Exercise requirements → After locating the line that bears "The image size is (334, 308).", restate word for word that line and the rest of the listing to its final line, excluding all pictures.

.....

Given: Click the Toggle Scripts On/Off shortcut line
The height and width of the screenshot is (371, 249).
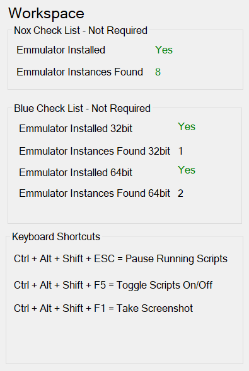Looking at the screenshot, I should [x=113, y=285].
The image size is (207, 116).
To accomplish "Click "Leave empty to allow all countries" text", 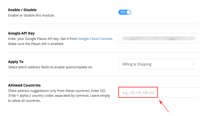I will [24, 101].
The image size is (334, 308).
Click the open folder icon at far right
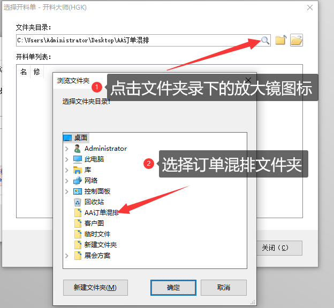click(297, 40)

.....

Response to the exercise →
The image size is (334, 308).
Click the open folder icon at far right
click(297, 40)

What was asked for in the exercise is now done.